THE DATA.
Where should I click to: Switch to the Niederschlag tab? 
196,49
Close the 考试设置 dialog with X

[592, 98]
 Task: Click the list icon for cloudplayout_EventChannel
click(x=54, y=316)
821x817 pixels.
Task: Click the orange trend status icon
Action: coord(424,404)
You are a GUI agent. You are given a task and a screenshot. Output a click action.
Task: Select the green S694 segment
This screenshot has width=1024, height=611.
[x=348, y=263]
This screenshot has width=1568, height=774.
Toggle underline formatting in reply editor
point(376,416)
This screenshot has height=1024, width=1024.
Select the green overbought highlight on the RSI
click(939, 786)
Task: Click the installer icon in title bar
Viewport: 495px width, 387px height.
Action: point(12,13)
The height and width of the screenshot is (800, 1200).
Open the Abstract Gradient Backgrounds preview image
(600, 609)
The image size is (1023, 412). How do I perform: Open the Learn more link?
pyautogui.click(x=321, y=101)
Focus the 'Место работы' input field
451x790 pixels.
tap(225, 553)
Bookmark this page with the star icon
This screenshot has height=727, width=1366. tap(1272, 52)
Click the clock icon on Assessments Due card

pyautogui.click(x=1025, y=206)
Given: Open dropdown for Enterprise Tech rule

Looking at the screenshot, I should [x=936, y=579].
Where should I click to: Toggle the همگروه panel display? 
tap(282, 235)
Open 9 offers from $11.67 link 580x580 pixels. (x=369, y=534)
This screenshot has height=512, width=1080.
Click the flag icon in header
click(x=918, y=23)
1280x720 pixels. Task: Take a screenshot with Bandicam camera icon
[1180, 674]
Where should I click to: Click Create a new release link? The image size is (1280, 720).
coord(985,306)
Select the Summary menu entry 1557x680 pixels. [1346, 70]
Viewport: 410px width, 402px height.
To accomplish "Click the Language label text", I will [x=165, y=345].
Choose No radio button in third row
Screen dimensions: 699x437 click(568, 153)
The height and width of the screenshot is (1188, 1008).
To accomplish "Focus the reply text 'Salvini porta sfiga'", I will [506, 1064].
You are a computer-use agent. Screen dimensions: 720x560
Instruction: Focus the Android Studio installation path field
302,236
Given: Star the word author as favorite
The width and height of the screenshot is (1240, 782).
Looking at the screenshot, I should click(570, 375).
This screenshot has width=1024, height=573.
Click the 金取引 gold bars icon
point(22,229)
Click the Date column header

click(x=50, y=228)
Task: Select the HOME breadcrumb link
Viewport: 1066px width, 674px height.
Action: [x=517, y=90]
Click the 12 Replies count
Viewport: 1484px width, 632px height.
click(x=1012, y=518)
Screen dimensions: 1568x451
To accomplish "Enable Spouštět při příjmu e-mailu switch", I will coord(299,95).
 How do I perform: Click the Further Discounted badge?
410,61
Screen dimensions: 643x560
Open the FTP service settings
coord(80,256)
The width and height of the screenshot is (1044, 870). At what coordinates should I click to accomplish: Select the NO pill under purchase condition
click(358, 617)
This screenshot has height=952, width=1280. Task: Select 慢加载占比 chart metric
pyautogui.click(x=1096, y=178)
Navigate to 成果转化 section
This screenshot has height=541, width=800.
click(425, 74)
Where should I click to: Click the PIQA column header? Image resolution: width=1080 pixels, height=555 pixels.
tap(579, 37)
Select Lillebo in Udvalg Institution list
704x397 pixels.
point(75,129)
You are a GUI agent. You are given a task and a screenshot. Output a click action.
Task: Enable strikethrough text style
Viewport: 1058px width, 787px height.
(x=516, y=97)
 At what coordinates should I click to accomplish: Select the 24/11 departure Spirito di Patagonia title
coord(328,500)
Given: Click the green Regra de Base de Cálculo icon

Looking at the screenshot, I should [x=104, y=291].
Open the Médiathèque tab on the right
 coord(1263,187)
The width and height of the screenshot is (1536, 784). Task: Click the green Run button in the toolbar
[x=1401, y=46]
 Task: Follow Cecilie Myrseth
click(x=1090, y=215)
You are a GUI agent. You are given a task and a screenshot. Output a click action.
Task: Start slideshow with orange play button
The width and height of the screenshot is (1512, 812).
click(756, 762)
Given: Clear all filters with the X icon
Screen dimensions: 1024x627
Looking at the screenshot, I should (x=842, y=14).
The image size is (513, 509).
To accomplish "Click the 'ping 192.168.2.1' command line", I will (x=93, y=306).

TASK GOAL. Each entry should be duplicated exactly as it was given.

RESPONSE BOX.
Where should I click to: Switch to the Niederschlag tab? 
196,49
Close the 考试设置 dialog with X

[592, 98]
 Task: Click the list icon for cloudplayout_EventChannel
click(x=54, y=316)
821x817 pixels.
Task: Click the orange trend status icon
Action: coord(424,404)
You are a GUI agent. You are given a task and a screenshot. Output a click action.
Task: Select the green S694 segment
This screenshot has width=1024, height=611.
[x=348, y=263]
This screenshot has width=1568, height=774.
Toggle underline formatting in reply editor
point(376,416)
This screenshot has height=1024, width=1024.
Select the green overbought highlight on the RSI
click(939, 786)
Task: Click the installer icon in title bar
Viewport: 495px width, 387px height.
Action: point(12,13)
The height and width of the screenshot is (800, 1200).
Open the Abstract Gradient Backgrounds preview image
(600, 609)
The image size is (1023, 412). How do I perform: Open the Learn more link?
pyautogui.click(x=321, y=101)
Focus the 'Место работы' input field
451x790 pixels.
tap(225, 553)
Bookmark this page with the star icon
This screenshot has height=727, width=1366. tap(1272, 52)
Click the clock icon on Assessments Due card

pyautogui.click(x=1025, y=206)
Given: Open dropdown for Enterprise Tech rule

Looking at the screenshot, I should [x=936, y=579].
Where should I click to: Toggle the همگروه panel display? 
tap(282, 235)
Open 9 offers from $11.67 link 580x580 pixels. (x=369, y=534)
This screenshot has height=512, width=1080.
Click the flag icon in header
click(x=918, y=23)
1280x720 pixels. Task: Take a screenshot with Bandicam camera icon
[1180, 674]
Where should I click to: Click Create a new release link? The image size is (1280, 720).
coord(985,306)
Select the Summary menu entry 1557x680 pixels. [1346, 70]
Viewport: 410px width, 402px height.
To accomplish "Click the Language label text", I will [x=165, y=345].
Choose No radio button in third row
Screen dimensions: 699x437 click(568, 153)
The height and width of the screenshot is (1188, 1008).
To accomplish "Focus the reply text 'Salvini porta sfiga'", I will [506, 1064].
You are a computer-use agent. Screen dimensions: 720x560
Instruction: Focus the Android Studio installation path field
302,236
Given: Star the word author as favorite
The width and height of the screenshot is (1240, 782).
Looking at the screenshot, I should click(570, 375).
This screenshot has width=1024, height=573.
Click the 金取引 gold bars icon
point(22,229)
Click the Date column header

click(x=50, y=228)
Task: Select the HOME breadcrumb link
Viewport: 1066px width, 674px height.
Action: [x=517, y=90]
Click the 12 Replies count
Viewport: 1484px width, 632px height.
click(x=1012, y=518)
Screen dimensions: 1568x451
To accomplish "Enable Spouštět při příjmu e-mailu switch", I will coord(299,95).
 How do I perform: Click the Further Discounted badge?
410,61
Screen dimensions: 643x560
Open the FTP service settings
coord(80,256)
The width and height of the screenshot is (1044, 870). At what coordinates should I click to accomplish: Select the NO pill under purchase condition
click(358, 617)
This screenshot has height=952, width=1280. Task: Select 慢加载占比 chart metric
pyautogui.click(x=1096, y=178)
Navigate to 成果转化 section
This screenshot has height=541, width=800.
click(425, 74)
Where should I click to: Click the PIQA column header? Image resolution: width=1080 pixels, height=555 pixels.
tap(579, 37)
Select Lillebo in Udvalg Institution list
704x397 pixels.
point(75,129)
You are a GUI agent. You are given a task and a screenshot. Output a click action.
Task: Enable strikethrough text style
Viewport: 1058px width, 787px height.
(x=516, y=97)
 At what coordinates should I click to accomplish: Select the 24/11 departure Spirito di Patagonia title
coord(328,500)
Given: Click the green Regra de Base de Cálculo icon

Looking at the screenshot, I should [x=104, y=291].
Open the Médiathèque tab on the right
 coord(1263,187)
The width and height of the screenshot is (1536, 784). Task: Click the green Run button in the toolbar
[x=1401, y=46]
 Task: Follow Cecilie Myrseth
click(x=1090, y=215)
You are a GUI agent. You are given a task and a screenshot. Output a click action.
Task: Start slideshow with orange play button
The width and height of the screenshot is (1512, 812).
click(756, 762)
Given: Clear all filters with the X icon
Screen dimensions: 1024x627
Looking at the screenshot, I should (x=842, y=14).
The image size is (513, 509).
To accomplish "Click the 'ping 192.168.2.1' command line", I will (x=93, y=306).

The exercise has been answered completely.